Itsmeagainandagain · 05/08/2021 14:44

@Marguerite2000

I've never had any problems with the NHS, personally. I've had three babies on the NHS, happy with the care each time. My daughter receives psychiatric care as an outpatient, happy with that too. I don't have any serious illnesses though, perhaps I would feel differently if I did.
Pray you or your family never, youll be left swimming in your own bodily fluids, and im not joking on that.
MyrrAgain · 05/08/2021 14:53

Yeah the solution is - let's go back in time and un-do the systematic underfunding of the nhs by various governments, pay freezes and general poor treatment of services and staff. The cherry picking and selling off or commissioning of some services to private providers. Bob's your uncle - love from someone who has worked in the NHS most of their working life

Blossomandbee · 05/08/2021 14:58

I've haven't had one good experience with the NHS, in fact I've been treated appallingly at times. I had to battle for two years to get one of my DC some very basic treatment which resulted in her suffering unnecessarily. It was purely penny pinching and was inexcusable.

I have family who live abroad (ex pats in Europe) who pay a very small fee for healthcare. They can see a doctor the same day and a specialist within a week. They've had operations and treatment that they would never have got here.

I don't know what the answer is. I personally would rather pay a small fee for accessible treatment rather than have it free but nigh on impossible to get. At the moment the choice is very poor care for free, or extortionate prices for private that is above the means of most.

RosesAndHellebores · 05/08/2021 15:11

Compare and contrast
UK - burst ear drum - ooh emergency Dr - yeh, it's burst, no need to do a thing. Give him calpol. Ear absolutely streaming gunk and child in acute pain. GP, well it's burst nothing more to do, oh have some AB's if you insist.

Austria: seen immediately by physician, sent immediately to hospital where the ear was examined by a specialist, gently cleaned of gunk and AB's given with a follow apt. 48 hours later.

Back in UK - saw GP - no point referring, ear drum burst - can't exactly grommet can we. I insisted on a private referral as there had been two perforated eardrums in 1w weeks.

Private consultant
Hmm, ear drum is healing at an angle and there's a little bit of bone beginning to calcify. The crooked eardrum is indicative of an inherited condition called cholea(and I can't quite remember the full name without googling). If the drum keeps bursting more and more bone/calcification will build up and lead to deafness. That will mean quite a significant operation but I can insert a grommet to relieve the pressure and that will allow the drum to grow straighter. No support whatsoever from the NHS - all done privately - in the 21st century.

DH's grandfather was Stone deaf by the age of 30 BTW. It was put down by the family to boxing. Probably not.
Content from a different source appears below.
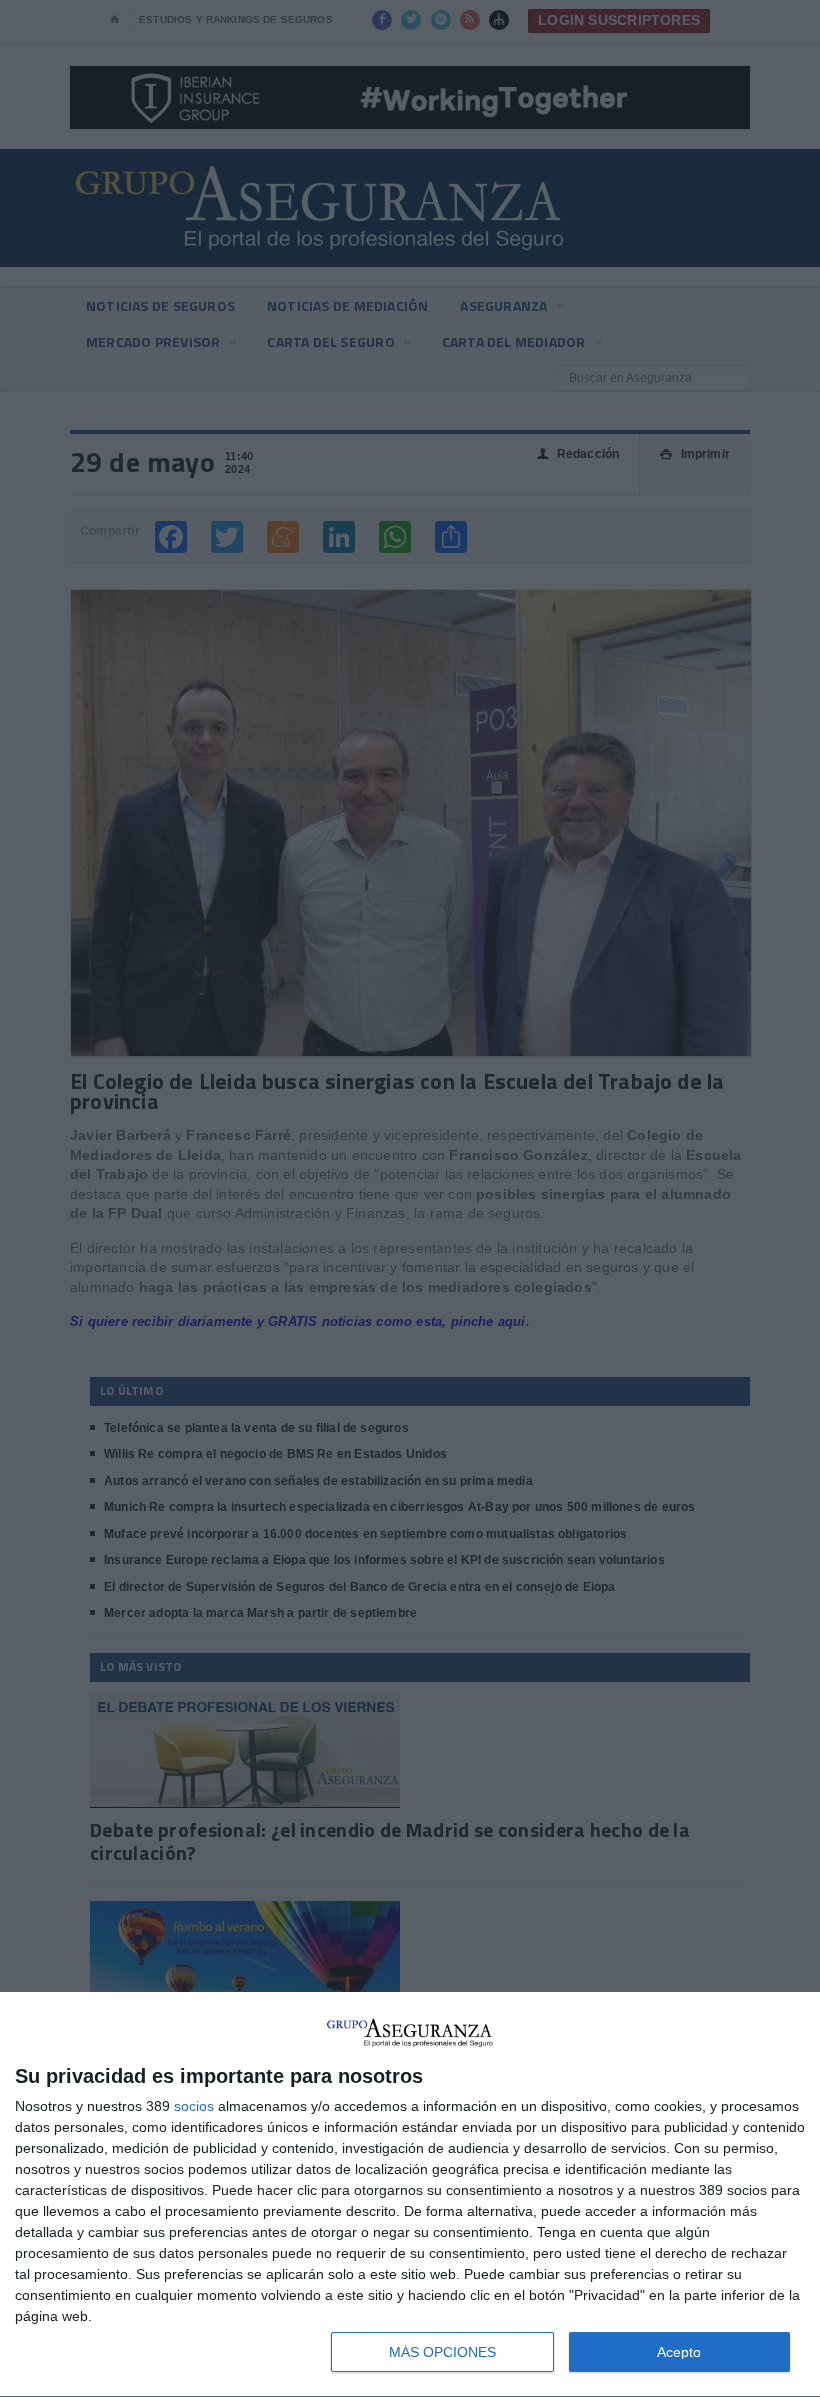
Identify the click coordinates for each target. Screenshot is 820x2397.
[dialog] (410, 2195)
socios (194, 2106)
RosesAndHellebores · 05/08/2021 15:21

Anyway aside from examples and personal disappointments, I think it's a sacred cow that has turned into a behemoth.

It needs root and branch reform and we need a cross party review of where it is, where it needs to be and how it's going to get there. It cannot carry on as it is, expectations have to change a little and personally I think there are elective procedures that should be means tested (gastric bands, for example). I would favour a social insurance/European system personally and believe firmly that there has to be some form of underwritten payment to primary care services.